Preston: “I already know I’m not the best singer, but I want to improve that and improve my writing.

“Are you self taught?”

Preston: “Oh yeah, I’m self taught. I’m not taking any lessons. However, if I could pay for lessons I would do it, but I already pay a lot for food –laughs-”

“What inspired the science theme within your music? Were you always into science?”

Preston: Yeah! It’s kind of a tongue and cheek thing, I’ve always been into science. I actually have two degrees in science. I got my undergrad and masters in Biology in Montreal. I’m not even really using that right now, but with my EP I named the songs and concepts after my background knowledge. It’s kind of amusing, but it shows how crazy life can be. It doesn’t really matter, because there is no right or wrong.

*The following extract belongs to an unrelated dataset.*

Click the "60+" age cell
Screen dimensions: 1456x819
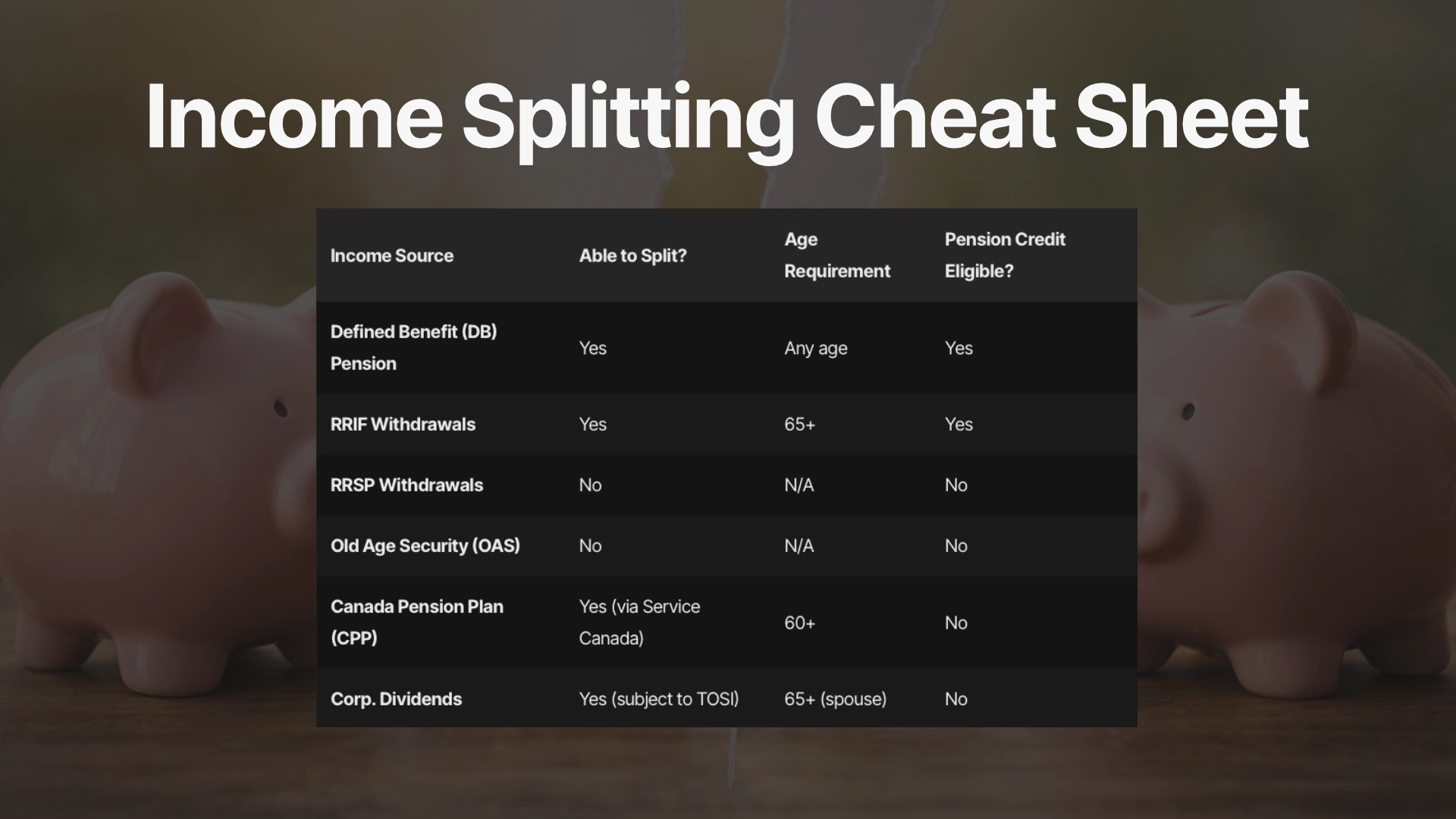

“What are your music plans for the future?”

Preston: I really want to work on a second EP, or even an LP – something longer. It’s going to be more coherent, because the EP consists of songs over the course of two years put together, so I want to start from beginning to end with a solid idea.

Throughout the set, the crowd shared much love and energy, where everyone was dancing nonstop. Through the Experiment Live, Robotaki successfully connected with the Chicago crowd, creating an intimate setting that evoked a sense of positive emotions, exploration and curiosity, as well as successfully performed an entire set that solely consisted of his own musical work.